ABOUT THIS TASK: The answer must be an exact copy of the lines from the one with "Where should I" through the final line of the records below, with no pictures.

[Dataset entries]
-=-=-=-=-
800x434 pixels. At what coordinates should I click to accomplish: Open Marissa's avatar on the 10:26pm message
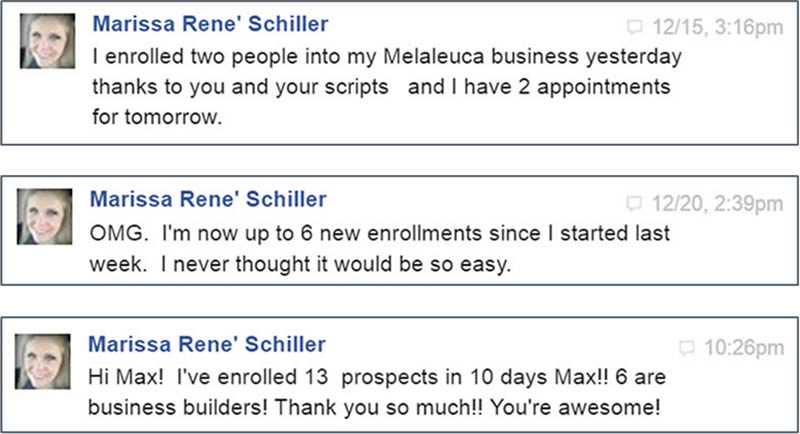46,362
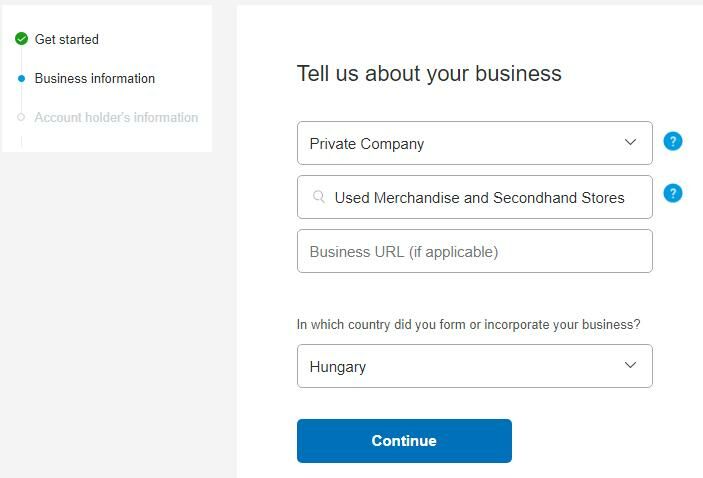The width and height of the screenshot is (703, 478).
Task: Select the Business information step
Action: click(95, 78)
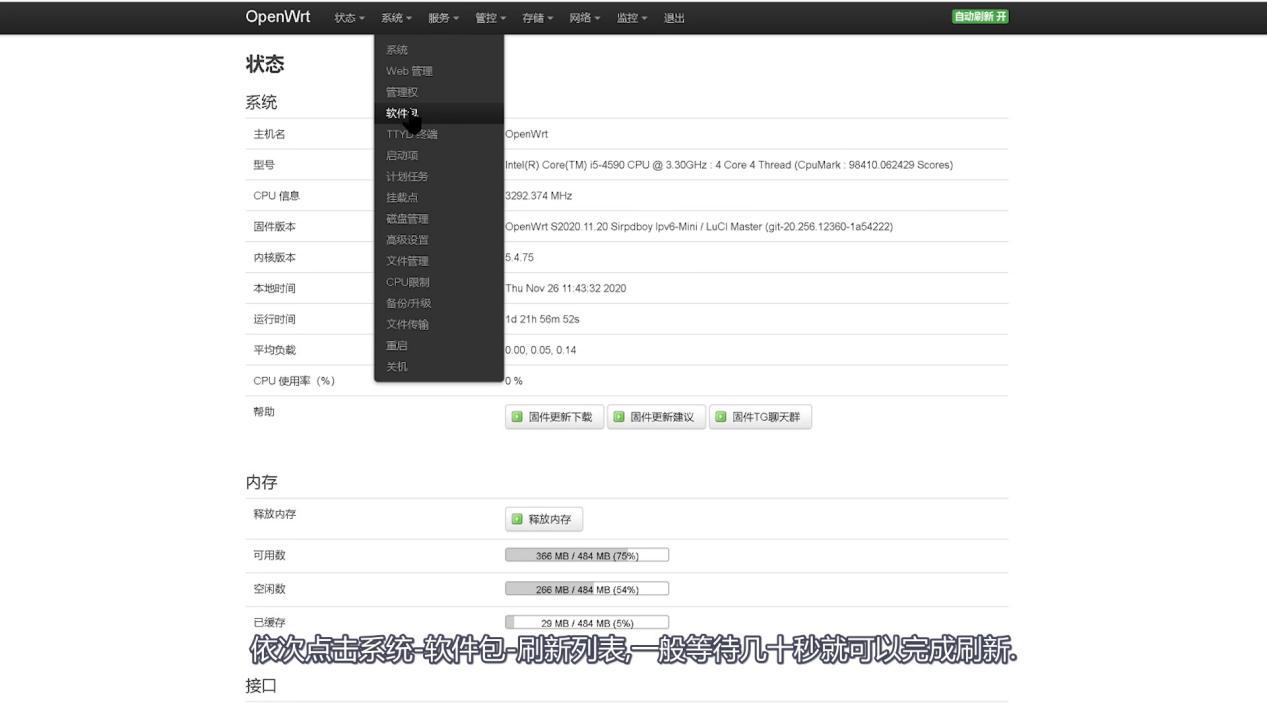Click the 释放内存 button

point(544,519)
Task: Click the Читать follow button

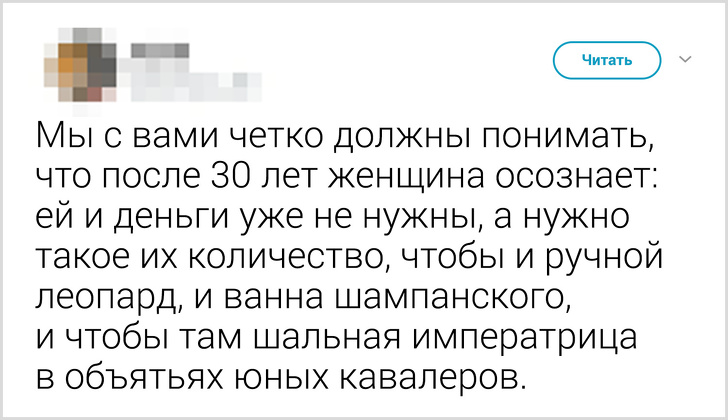Action: 607,60
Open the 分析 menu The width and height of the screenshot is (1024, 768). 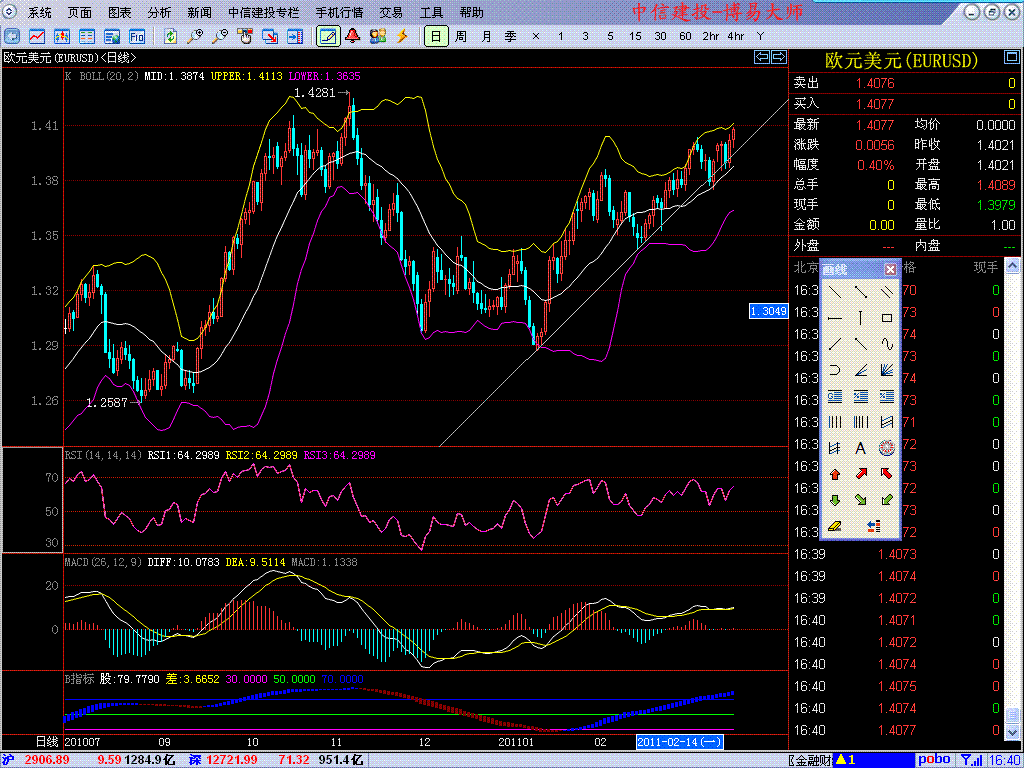pyautogui.click(x=159, y=13)
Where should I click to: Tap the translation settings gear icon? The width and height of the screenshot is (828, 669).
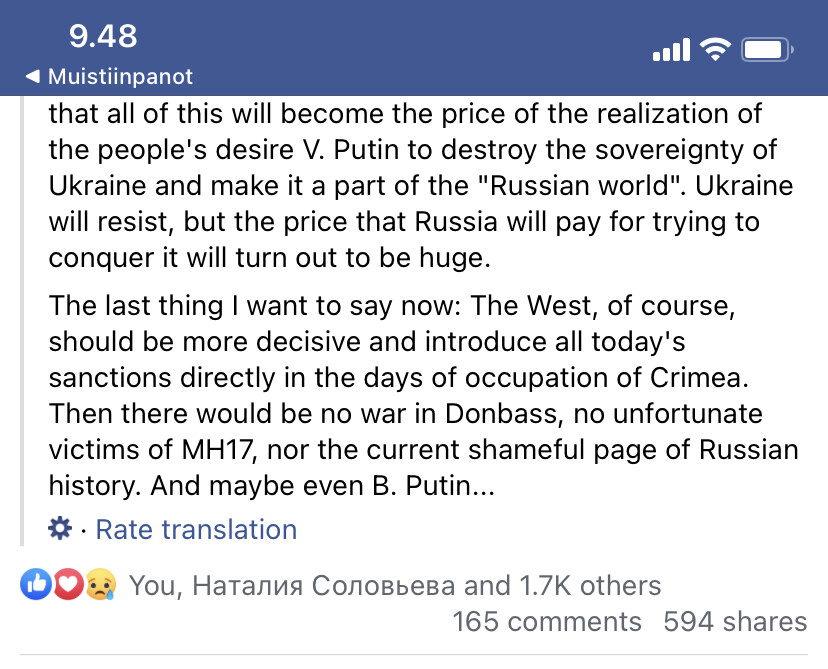click(60, 529)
-=-=-=-=-
TASK RESPONSE:
Where should I click to: Tap the translation settings gear icon? The width and height of the screenshot is (828, 669).
click(60, 529)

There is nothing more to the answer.